Today, Troy Davis was executed by the state of Georgia. Today, I stood in vigil with about 50 other San Franciscans while we awaited the news: would Troy be executed or saved? And, then, he was "saved"--the execution was stayed. To what end? This end. The dead end. The end that shows that we as a country, we as a people, do not believe in innocence, do not believe that our justice system fails, do not believe that if it is possible that it has failed, that it will fail (it does, and it will) we should not execute another human being. Innocent until PROVEN guilty. That is practically an American slogan. We pride ourselves on being a country where doubt is possible. We, a country of believers in doubt. How can we let this happen? How have we let this happen?
In 2009, several students and I organized a protest against Troy Davis' execution. In 2011, I stood in silence, holding the hands of strangers on the hot concrete of September San Francisco, still and strong and sad in the setting sun. All of us. All of us who have nothing in common, know nothing of each other, know nothing of anything but for the small piece of existence we carry around in our minds and hearts and call reality. We all knew that this was wrong. That this man should not be killed. That our system of "justice" had failed. And the news came in: stay of execution granted! Celebration. Brief. The man whose hand I had been holding did not let go, even as all the others did. He was listening to the radio in his earphones, confirming to me that there had been a stay, and he was weeping. Tears were running freely down his cheek, a cheek that had seen 50 years, more, of this sun, worse. He told me that once, when he was driving back from San Quentin, a stay had been granted for someone there on death row... in the same drive, he said, the stay was lifted, the execution proceeded. He did not believe in this as a magical moment for America. Foolishly, I did. Foolishly, I thought that someone had finally recognized that witness' recantations do not a murder conviction make. Foolishly, I continue to believe in the idea of justice, and the fact that the United States of America, the world, human beings generally, have some idea of how to implement it.
So, with what are we left? When the execution is over, when the last breath has left the lungs of a man whose guilt was anything but certain, with what are we left? Are we left only with the sense of the struggle, the importance of it? The blind belief that someday, somehow, this will all be different? That the death penalty will finally be abolished in our arrogantly so-called developed country?
Or something more: Do we hope instead that it will all be different? That the poor will no longer be disadvantaged in this country? That poverty will be equally allocated among racial groups? That education will at least be equivalent for all persons, regardless of their economic status, their neighborhood? That our police officers will dismiss their personal biases in favor of what makes objective sense? That our jurors will do likewise? That our juvenile justice system will treat offenders as the children that they are? That our laws will not encourage harsh penalties for those already disadvantaged by a prior crime, by a difficult upbringing?
What really matters is this: life, and how you live it. When I spoke with friends about the vigil today, every one of them said they were too busy to come. One was getting frozen yogurt instead. "Oh, Troy Davis, I think I've heard about him." This is not my judgment. This is my hope: that those with the means to do something, to speak for for those without voices, to care, do so.
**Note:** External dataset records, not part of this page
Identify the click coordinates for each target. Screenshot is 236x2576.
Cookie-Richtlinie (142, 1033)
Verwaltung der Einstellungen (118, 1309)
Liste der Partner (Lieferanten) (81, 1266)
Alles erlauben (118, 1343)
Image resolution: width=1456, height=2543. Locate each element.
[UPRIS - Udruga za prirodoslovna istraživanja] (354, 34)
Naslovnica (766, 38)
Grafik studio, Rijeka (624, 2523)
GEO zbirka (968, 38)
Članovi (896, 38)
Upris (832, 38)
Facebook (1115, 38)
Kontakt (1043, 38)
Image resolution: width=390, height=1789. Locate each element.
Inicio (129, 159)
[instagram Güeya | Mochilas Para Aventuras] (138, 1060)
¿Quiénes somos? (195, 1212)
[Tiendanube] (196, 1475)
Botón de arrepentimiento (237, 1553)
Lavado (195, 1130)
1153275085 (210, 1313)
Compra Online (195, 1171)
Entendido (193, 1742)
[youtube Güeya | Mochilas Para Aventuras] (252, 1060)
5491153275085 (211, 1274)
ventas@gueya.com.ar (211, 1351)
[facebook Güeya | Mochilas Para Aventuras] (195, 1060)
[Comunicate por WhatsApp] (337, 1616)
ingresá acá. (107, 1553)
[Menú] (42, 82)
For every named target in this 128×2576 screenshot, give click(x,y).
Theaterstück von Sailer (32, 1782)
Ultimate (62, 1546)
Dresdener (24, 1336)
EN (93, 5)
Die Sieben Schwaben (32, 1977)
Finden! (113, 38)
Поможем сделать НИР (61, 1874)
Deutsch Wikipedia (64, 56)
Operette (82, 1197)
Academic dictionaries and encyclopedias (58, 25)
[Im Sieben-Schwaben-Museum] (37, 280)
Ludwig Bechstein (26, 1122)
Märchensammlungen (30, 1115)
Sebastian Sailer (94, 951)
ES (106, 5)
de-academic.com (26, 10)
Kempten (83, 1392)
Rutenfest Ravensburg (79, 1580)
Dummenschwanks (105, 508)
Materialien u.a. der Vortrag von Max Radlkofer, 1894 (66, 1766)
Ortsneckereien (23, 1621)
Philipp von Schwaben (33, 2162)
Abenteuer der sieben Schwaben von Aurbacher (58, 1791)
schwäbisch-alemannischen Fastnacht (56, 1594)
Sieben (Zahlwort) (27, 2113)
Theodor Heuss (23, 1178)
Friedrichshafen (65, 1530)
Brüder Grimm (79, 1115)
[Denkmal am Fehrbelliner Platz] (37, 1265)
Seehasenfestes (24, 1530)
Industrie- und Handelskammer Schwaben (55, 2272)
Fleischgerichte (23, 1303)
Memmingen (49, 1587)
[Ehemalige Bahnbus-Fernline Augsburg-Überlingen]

This is it. This is all we get. And that was all Troy Davis had. What inadequate words--'this', 'that'--to encompass life, the living of it, the joy and the sadness and the believing, the pushing, the trying, the hurting, the loving, the aching of watching an old man weep for a stranger and knowing that what he feels is what we should all feel.
Today, and always, what matters is life. Troy Davis' has ended, and the rest of us go on living. To what end? The same, I suppose. But, for what purpose, with what ideas in our minds, with how much love?